But the State Department upped the ante by flouting Commission proceedings. The U.S. State Department chose to not to send representatives a few short blocks away to take a seat at the table at the Inter-American Commission. There was a calculation that it was not a priority to acknowledge the voices of civil society representatives, some who had traveled across the country at great personal hardship and others who have been waiting decades for redress, in order to discuss the toll that U.S. policy, past and present, has taken on their lives and communities, as well as to seek a response.

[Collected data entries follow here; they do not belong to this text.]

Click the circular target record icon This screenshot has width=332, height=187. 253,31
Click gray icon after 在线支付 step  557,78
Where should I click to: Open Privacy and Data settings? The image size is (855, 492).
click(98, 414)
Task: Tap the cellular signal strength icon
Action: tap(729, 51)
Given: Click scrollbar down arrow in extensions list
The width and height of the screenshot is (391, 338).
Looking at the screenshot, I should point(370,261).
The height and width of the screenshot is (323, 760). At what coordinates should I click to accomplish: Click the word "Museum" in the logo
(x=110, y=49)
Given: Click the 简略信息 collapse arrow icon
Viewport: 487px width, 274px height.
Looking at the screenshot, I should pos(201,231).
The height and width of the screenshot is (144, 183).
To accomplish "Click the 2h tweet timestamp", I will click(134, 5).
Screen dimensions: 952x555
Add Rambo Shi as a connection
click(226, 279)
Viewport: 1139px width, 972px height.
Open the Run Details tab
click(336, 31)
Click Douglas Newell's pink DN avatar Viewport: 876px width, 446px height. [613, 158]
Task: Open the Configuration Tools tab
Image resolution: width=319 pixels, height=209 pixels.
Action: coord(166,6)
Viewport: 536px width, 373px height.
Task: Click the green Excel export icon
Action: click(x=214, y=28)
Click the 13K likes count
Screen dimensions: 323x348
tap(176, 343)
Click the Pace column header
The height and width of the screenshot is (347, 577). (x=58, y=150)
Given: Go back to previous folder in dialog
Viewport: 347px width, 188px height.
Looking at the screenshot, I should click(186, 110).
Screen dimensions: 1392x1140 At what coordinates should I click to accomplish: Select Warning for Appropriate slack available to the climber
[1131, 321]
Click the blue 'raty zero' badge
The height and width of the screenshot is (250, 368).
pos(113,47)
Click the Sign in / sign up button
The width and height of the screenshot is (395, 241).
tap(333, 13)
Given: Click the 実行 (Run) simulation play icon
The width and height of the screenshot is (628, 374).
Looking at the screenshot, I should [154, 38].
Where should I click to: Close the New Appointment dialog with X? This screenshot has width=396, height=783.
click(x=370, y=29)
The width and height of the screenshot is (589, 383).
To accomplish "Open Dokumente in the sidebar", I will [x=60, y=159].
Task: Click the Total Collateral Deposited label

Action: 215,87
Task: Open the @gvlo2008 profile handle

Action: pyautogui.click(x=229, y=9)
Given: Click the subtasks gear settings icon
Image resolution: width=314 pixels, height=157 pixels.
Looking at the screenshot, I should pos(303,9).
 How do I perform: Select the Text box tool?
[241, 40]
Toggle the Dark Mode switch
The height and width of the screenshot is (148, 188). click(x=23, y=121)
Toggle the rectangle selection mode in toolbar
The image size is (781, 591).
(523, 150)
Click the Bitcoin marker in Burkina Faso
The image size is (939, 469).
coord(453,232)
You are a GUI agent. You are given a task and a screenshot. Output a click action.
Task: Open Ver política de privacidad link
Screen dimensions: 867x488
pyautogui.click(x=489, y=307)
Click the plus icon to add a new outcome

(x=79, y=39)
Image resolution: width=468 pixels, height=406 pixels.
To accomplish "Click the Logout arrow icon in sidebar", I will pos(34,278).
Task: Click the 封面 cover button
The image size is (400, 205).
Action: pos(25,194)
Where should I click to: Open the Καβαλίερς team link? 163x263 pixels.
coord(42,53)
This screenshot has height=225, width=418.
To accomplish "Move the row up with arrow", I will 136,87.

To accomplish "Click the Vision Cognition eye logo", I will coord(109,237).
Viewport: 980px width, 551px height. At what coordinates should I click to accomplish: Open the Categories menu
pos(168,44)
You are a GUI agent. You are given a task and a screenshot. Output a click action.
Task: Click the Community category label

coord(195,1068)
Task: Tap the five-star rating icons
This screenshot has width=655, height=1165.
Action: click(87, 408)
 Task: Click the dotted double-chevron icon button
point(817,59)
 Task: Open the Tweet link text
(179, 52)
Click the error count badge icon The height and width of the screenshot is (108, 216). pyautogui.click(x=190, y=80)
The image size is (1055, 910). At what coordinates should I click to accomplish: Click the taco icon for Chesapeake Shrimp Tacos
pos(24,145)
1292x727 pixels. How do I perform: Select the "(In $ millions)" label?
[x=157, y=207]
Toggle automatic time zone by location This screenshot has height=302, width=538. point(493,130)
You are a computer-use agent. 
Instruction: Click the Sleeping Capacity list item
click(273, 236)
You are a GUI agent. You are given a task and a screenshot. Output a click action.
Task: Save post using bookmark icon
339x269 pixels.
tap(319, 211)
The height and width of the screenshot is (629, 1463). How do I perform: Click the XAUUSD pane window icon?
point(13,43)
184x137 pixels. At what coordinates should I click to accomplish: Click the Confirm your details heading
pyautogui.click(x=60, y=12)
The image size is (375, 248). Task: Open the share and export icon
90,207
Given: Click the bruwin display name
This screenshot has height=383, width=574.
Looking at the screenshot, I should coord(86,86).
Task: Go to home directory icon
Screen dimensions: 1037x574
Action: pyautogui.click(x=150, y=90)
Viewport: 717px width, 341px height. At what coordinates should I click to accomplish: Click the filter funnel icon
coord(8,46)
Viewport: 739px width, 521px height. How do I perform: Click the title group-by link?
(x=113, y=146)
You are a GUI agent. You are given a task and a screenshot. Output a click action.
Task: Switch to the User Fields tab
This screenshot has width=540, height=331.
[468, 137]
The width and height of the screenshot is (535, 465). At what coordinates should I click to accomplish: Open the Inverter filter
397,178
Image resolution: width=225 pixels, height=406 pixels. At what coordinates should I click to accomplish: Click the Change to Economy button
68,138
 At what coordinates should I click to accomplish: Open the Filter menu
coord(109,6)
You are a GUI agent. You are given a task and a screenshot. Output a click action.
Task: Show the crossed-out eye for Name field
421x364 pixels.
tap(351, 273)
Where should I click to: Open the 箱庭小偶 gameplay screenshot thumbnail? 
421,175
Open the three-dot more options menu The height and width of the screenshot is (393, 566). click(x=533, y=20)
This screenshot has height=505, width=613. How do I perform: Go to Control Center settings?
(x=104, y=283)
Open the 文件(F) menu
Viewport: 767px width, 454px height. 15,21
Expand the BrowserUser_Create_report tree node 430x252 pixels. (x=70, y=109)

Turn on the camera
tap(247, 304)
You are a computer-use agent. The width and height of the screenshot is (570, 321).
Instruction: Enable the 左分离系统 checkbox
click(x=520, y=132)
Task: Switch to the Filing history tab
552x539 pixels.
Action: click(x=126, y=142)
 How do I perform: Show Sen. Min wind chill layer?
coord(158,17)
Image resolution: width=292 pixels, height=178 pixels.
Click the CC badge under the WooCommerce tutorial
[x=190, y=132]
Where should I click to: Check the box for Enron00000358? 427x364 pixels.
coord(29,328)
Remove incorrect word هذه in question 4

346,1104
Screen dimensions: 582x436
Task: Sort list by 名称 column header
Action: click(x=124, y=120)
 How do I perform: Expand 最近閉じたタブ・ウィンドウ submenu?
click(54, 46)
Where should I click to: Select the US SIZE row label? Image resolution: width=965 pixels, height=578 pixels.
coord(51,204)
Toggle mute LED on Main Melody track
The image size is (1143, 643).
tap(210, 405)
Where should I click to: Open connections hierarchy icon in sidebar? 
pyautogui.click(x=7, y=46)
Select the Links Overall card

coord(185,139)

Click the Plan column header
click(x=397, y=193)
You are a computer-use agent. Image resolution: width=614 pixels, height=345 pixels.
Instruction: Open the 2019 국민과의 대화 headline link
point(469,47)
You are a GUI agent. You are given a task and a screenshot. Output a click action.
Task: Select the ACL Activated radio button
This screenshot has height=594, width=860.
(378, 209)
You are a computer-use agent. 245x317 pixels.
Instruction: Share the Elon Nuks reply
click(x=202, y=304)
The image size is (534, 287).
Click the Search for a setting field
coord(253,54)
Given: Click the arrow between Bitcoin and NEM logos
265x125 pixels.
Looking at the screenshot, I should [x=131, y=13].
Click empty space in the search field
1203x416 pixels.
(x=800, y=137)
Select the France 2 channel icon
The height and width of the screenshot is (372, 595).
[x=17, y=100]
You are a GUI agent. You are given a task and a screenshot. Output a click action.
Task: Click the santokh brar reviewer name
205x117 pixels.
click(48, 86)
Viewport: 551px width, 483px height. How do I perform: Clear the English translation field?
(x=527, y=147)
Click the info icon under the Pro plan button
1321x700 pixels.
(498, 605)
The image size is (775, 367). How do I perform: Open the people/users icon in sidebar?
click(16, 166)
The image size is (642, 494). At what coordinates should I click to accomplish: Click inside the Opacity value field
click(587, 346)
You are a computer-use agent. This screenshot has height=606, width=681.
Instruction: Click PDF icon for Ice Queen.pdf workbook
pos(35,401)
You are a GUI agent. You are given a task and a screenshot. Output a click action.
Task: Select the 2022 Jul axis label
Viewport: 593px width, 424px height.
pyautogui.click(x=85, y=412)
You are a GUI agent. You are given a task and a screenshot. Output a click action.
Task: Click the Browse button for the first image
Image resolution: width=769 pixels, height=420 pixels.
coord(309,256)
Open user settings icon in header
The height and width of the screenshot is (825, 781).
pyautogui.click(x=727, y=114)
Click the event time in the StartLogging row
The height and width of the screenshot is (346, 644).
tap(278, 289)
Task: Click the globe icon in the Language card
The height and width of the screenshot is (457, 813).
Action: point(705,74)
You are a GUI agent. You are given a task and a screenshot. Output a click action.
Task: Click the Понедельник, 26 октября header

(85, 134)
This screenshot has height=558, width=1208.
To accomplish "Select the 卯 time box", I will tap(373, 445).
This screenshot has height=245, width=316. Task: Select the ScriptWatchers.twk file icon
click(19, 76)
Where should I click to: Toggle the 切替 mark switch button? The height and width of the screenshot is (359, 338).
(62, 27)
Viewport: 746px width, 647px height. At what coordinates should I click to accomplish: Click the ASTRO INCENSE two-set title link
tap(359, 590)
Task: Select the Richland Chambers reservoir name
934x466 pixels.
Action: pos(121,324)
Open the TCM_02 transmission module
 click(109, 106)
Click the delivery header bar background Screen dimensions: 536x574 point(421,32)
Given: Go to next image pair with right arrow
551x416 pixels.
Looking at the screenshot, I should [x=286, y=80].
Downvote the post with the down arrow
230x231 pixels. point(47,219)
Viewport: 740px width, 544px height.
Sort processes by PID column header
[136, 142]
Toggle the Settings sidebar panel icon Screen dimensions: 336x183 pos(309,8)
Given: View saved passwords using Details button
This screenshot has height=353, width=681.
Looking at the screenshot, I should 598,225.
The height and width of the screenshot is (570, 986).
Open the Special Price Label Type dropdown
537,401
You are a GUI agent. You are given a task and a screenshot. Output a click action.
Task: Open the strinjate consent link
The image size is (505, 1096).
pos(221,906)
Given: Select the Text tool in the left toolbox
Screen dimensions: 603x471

Take 86 year-old Isamu Carlos Arturo Shibayama, who testified in his case seeking a remedy for the forced removal of his family from Peru in 1944, as part of a U.S Program to relocate over 2,000 individuals of Japanese descent from Latin America and imprison them in the U.S., with the stated purpose of “securing” the Southern U.S. border. The United States stripped these individuals of documentation, declaring them “illegal aliens” and also used some of the detainees in hostage exchanges with the Japanese government. Yet, the Shibayama family never received adequate redress in U.S. courts. (Note too: The only explanation that was given publicly for the US failure to appear: that the U.S. did not participate due to pending litigation, doesn’t hold water for the Shibayama case hearing, which did not address issues subject to litigation). Also testifying was Maru Mora Villalpando, of the Northwestern Detention Center Resistance, who spoke passionately about the human impacts of the new Administration’s focus on privatization of immigration detention centers and the increase in immigration enforcement on immigrant and undocumented communities.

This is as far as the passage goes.